Ein grünes Blatt oder ein Hintergrund, der aussieht wie recyceltes Papier, können Verbraucher*innen das Gefühl geben, dass es sich um ein wirklich nachhaltiges Produkt handelt, obwohl dies gar nicht der Fall ist.

3) Symbolische Aktionen

Es ist gängige Praxis, dass Hersteller eine kleine Aktion oder Initiative mit umweltbezogenen Aussagen dann groß vermarkten, die eigentlich wenig zur gesamten Reduzierung ihres ökologischen Fußabdruckes beiträgt.

4) Fehlende Zertifizierung

Es ist gängige Praxis, dass Behauptungen über die Nachhaltigkeit eines Produktes ohne Beweise oder Zertifizierungen getätigt werden.

5) Irrelevante Informationen

Ein gutes Beispiel hier ist “Papier aus natürlichen Quellen”. Papier kommt generell immer aus natürlichen Quellen. Das ist kein Resultat des Unternehmens und seiner Tätigkeiten.

6) Versteckte Kompromisse

Marken werben für ein neues Produktmerkmal, das jetzt nachhaltiger sein soll. Sie sprechen aber nicht über die negativen Konsequenzen, die diese Änderung hat. Starbucks hat zum Beispiel einen Deckel ohne Strohhalm eingeführt, um Plastik-Verschwendung zu vermeiden, aber für diese neuen Deckel wurde mehr Plastik verwendet als zuvor.

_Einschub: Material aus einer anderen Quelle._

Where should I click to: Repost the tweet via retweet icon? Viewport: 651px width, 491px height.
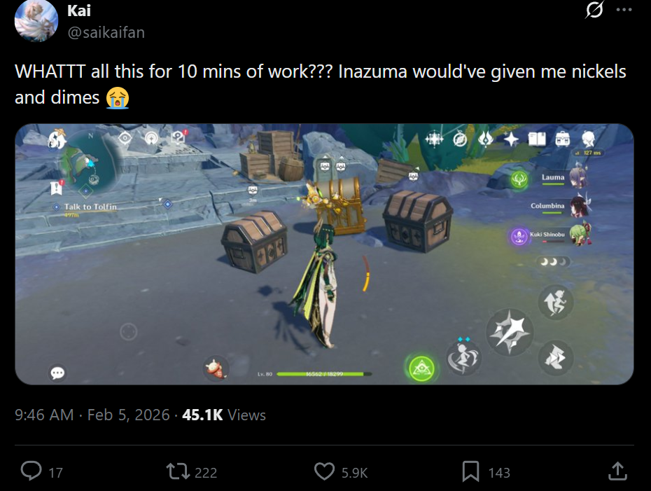coord(178,472)
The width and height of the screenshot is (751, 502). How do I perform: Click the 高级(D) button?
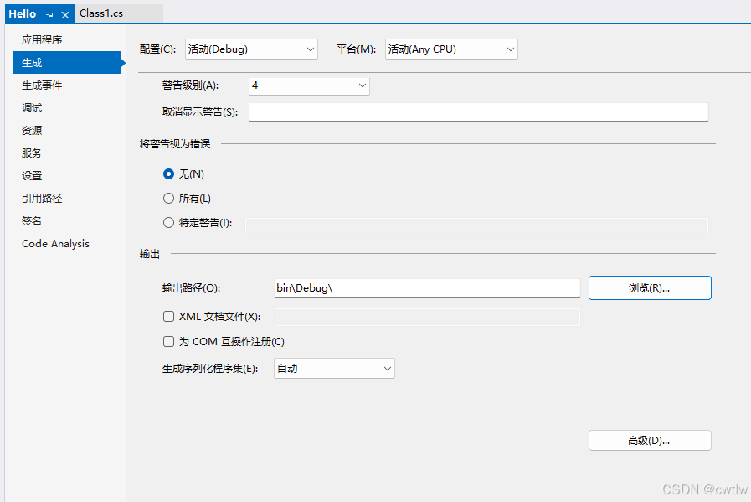point(650,440)
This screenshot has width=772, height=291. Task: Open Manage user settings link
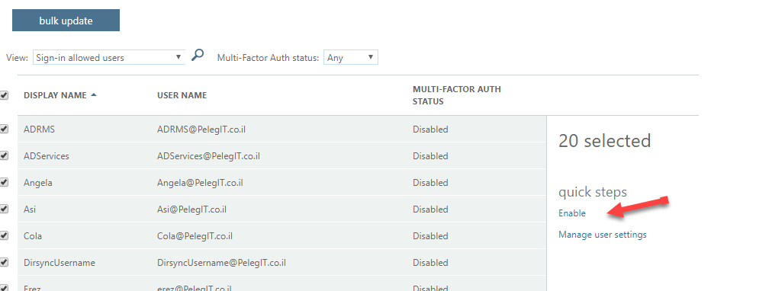(x=603, y=235)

Wie wird Greenwashing jetzt bekämpft?

Wie in Zukunft mit Greenwashing umgegangen werden soll, wird zwischen dem Rat der Europäischen Union und dem Europaparlament verhandelt. Die EU-Kommission hat in ihrem Gesetzesentwurf drei Maßnahmen vorgeschlagen:

1) Klare Kriterien für die Zertifizierung von Green Claims und Labels
2) Anforderungen an die Überprüfung dieser Angaben und Kennzeichnungen durch eine unabhängige und akkreditierte Prüfung
3) Neue Regeln für die Verwaltung von umweltbezogenen Kennzeichnungssystemen, um sicherzustellen, dass diese solide, transparent und zuverlässig sind.

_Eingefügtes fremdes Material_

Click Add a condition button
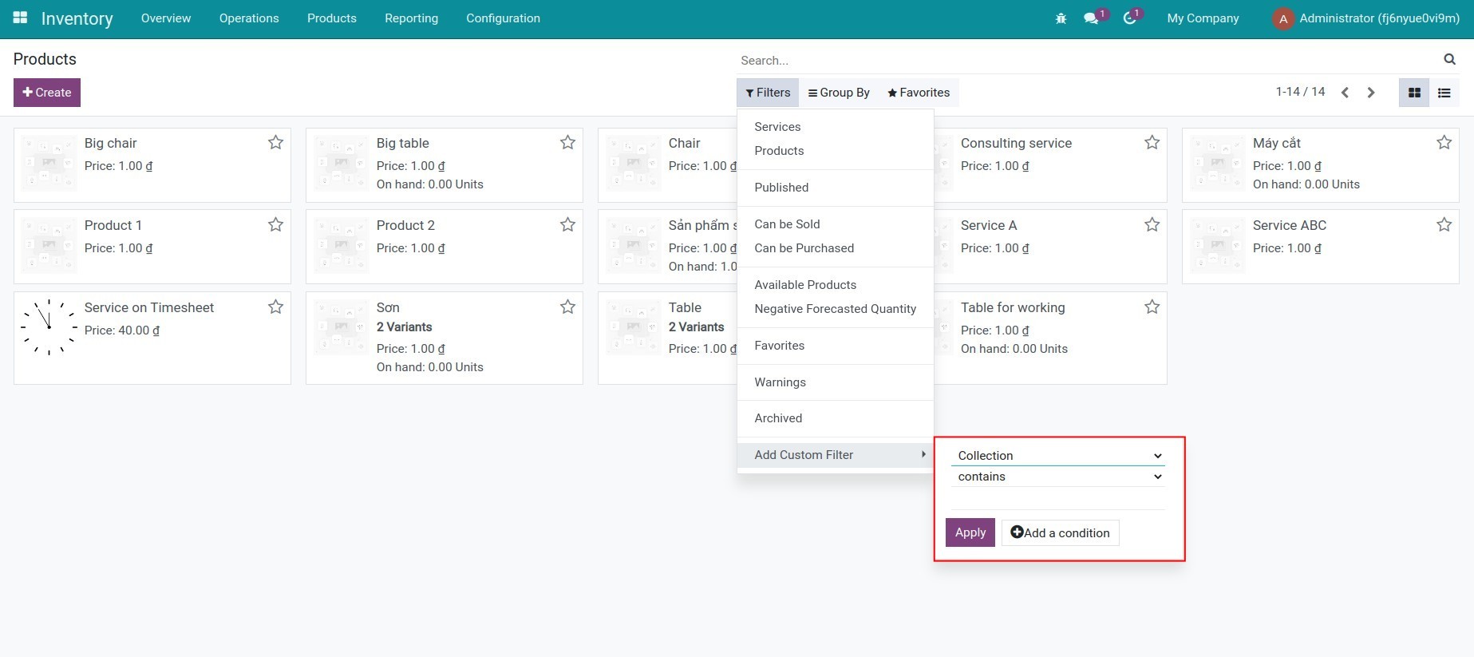 pos(1060,532)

Außerdem wurde vorgeschlagen folgenden Methoden zu verbieten:

  • das Aufstellen allgemeiner oder wager Green Claims (z. B. „umweltfreundlich“, „öko“ oder „grün“), wenn keine hervorragende umweltbezogene Leistung nachgewiesen werden kann
  • Green Claims über das gesamte Produkt, obwohl es sich tatsächlich nur um einen bestimmten Aspekt des Produkts handelt
  • Verwendung von freiwilligen Nachhaltigkeitslabels, die nicht auf einem Verifizierungssystem Dritter basieren oder von Behörden festgelegt wurden.

Welche Punkte verfolgten die Grünen in den Verhandlungen?

Wir Grünen haben insgesamt 104 Änderungsanträge gestellt. Unsere Prioritäten sind:

  • Verbot von umweltbezogenen Aussagen bei der Verwendung gefährlicher Stoffe. Es sei denn, ihre Verwendung ist essentiell für die Gesellschaft. Die Verwendung umwelt- und gesundheitsschädlicher Stoffe soll in der EU endgültig verboten werden, um erhebliche Schäden auf die menschliche Gesundheit und die Umwelt zu verhindern: Insbesondere die Verwendung in Produkten welche für Konsument*innen zugänglich sind.
  • Erleichterung des Einsatzes wissenschaftlich fundierter, an differenzierten Kriterien orientierter und offizieller Umweltzeichen-Systeme, wie die des Blauen Engels. Wenn Ansprüche auf der Grundlage dieser Systeme geltend gemacht werden, ist keine zusätzliche Begründung erforderlich. Denn diese Gütesiegel sind unabhängig von Produzenten und entsprechen den europäischen Transparenz- und Governance-Grundsätzen,- Außerdem basieren sie auf einer breiten Beteiligung von Interessengruppen.
  • Unterstützung von kleinen Unternehmen bei der Verwendung von Umweltbezogenen Aussagen. Kleine Unternehmen sollten bei dem Prozess der Einführung und Überprüfung von Umweltbezogenen Aussagen unterstützt werden. Denn sie können sich nicht wie große Unternehmen den Kosten- und Verwaltungsaufwand leisten. Deswegen sollte es einen Solidaritätsmechanismus geben, bei dem große Unternehmen die Zertifizierung von kleinen Unternehmen finanziell mit unterstützen. Zudem sollten die Gebühren für die Verifizierung und Kennzeichnung die Größe des Unternehmens berücksichtigen.
  • Durchsetzung stärken. Nationale Behörden müssen bestehende Kennzeichnungen und Angaben von umweltbezogenen Aussagen überprüfen. Dadurch werden falsche umweltbezogene Aussagen vom Markt entfernt. Ähnlich war es im Jahr 2007, als die EU-Verordnung über nährwert- und gesundheitsbezogene Angaben in Lebensmitteln in Kraft trat. Damals entschied die Europäische Agentur für Lebensmittelsicherheit (EFSA), dass rund 80 % der Lebensmittel-Aussagen entfernt werden müssen, da sie irreführend sind.